DR. KUBUSCHOK: I refer in this connection also to Glaise-Horstenau’s deposition in the case of Seyss-Inquart. Mr. Messersmith further alleges that you said to him during the discussion that you were trading on your reputation as a good Catholic with, among others, certain Austrians like Cardinal Innitzer. Further on in his affidavit he even asserts that you used your wife’s reputation as a fervent and devout Catholic for this purpose, without scruples or qualms of conscience. Will you kindly state your views on this assertion of Mr. Messersmith’s.

VON PAPEN: I think that of all the accusations raised against me, this is the most mortifying. I can understand that the policy pursued by a diplomat may be criticized and misinterpreted, but I cannot understand why anyone should be accused of misusing his own religious convictions for dirty, political, commercial purposes; I can understand even less—and find it the height of bad taste—that anyone should say that I even used the religious convictions of my wife for such purposes. Perhaps I can leave this to the judgment of this High Tribunal.

DR. KUBUSCHOK: Mr. Messersmith in his affidavit also refers to a document whose author he does not, however, mention. This document is alleged to have been shown him by Foreign Minister Berger-Waldenegg in January 1935, and is said to reveal the substance of your conference with Hitler, Schacht, and Von Neurath on the occasion of your visit to Berlin. An agreement is alleged to have been made at that conference to the effect that for the next 2 years intervention in the internal political affairs of Austria was to be avoided. Finally Dr.
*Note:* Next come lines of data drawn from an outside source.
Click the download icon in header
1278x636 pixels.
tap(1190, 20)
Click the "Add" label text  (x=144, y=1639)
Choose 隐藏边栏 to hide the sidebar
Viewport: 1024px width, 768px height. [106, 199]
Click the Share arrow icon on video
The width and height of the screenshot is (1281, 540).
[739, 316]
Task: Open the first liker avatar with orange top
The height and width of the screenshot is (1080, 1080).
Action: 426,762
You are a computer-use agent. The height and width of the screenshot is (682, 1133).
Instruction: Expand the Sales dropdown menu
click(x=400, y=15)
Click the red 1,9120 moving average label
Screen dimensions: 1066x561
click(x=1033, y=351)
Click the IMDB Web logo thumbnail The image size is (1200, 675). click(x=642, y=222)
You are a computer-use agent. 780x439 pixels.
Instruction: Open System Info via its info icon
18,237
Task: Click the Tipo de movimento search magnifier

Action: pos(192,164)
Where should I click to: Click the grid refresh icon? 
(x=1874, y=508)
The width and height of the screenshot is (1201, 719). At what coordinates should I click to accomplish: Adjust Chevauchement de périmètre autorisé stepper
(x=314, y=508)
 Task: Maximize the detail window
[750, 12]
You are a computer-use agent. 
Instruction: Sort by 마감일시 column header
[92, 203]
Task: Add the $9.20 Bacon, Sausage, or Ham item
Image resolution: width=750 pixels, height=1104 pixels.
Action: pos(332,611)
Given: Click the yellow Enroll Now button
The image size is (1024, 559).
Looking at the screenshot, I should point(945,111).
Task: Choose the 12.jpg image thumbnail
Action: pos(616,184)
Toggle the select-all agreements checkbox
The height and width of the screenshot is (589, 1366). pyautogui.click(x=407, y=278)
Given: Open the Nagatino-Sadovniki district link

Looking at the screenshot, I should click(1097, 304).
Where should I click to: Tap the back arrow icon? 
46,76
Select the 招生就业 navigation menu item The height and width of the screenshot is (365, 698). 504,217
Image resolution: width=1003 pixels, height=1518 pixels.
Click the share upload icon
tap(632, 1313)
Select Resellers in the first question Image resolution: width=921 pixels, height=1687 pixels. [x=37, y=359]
Schacht is said to have made available 200,000 marks monthly for support of the National Socialists in Austria.

What do you say about Mr. Messersmith’s statement?

VON PAPEN: The details given by Mr. Messersmith show that this is obviously an agent’s report received by the Austrian Foreign Minister on my trip to Berlin. The contents of that report are largely incorrect. The inaccuracy of the passage referring to Dr. Schacht has already been shown by Dr. Schacht’s testimony. But in that report there is something which is true. At that time there was a so-called relief fund in Austria, which was managed by a certain Herr Langot.

It has already been testified here in the witness box that this relief measure, which was intended to benefit wives and children of Austrian National Socialists who had emigrated to Germany, existed with the knowledge of the Austrian Government and police. But I neither requested Herr Schacht to make available official funds for this relief fund, nor did I myself pay out such money. Obviously this money originated from Party sources in Germany.

DR. KUBUSCHOK: In connection therewith, I refer to the testimony of Glaise-Horstenau, who stated here that the Austrian Government knew of the Langot relief fund.

Mr. Messersmith believes that from information received from the Austrian Foreign Minister, Berger-Waldenegg, he can reproduce the following statement made by you at the beginning of 1935: “Yes, now you have your French and English friends, and you can maintain your independence a little longer.”

Did you make such a statement?

VON PAPEN: Such a statement would have been not only extremely foolish from a diplomatic point of view, but actually impossible, because it would certainly have put an end to all diplomatic activity. In no case could the co-operation, which Mr. Messersmith states was carried on successfully for years, or the political activity which he describes as also having been carried on for years, have been reconciled with an open admission of this kind to the effect that I wanted Austrian independence to be of short duration only.